ASSIGNMENT: Every line below needs to be reproduced exactly.

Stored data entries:
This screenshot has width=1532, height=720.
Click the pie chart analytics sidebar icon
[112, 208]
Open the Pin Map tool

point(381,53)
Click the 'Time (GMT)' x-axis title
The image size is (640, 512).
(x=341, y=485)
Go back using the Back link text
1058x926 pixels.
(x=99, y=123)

SOLUTION TO THE PROBLEM:
This screenshot has width=1532, height=720.
Click the pie chart analytics sidebar icon
[112, 208]
Open the Pin Map tool

point(381,53)
Click the 'Time (GMT)' x-axis title
The image size is (640, 512).
(x=341, y=485)
Go back using the Back link text
1058x926 pixels.
(x=99, y=123)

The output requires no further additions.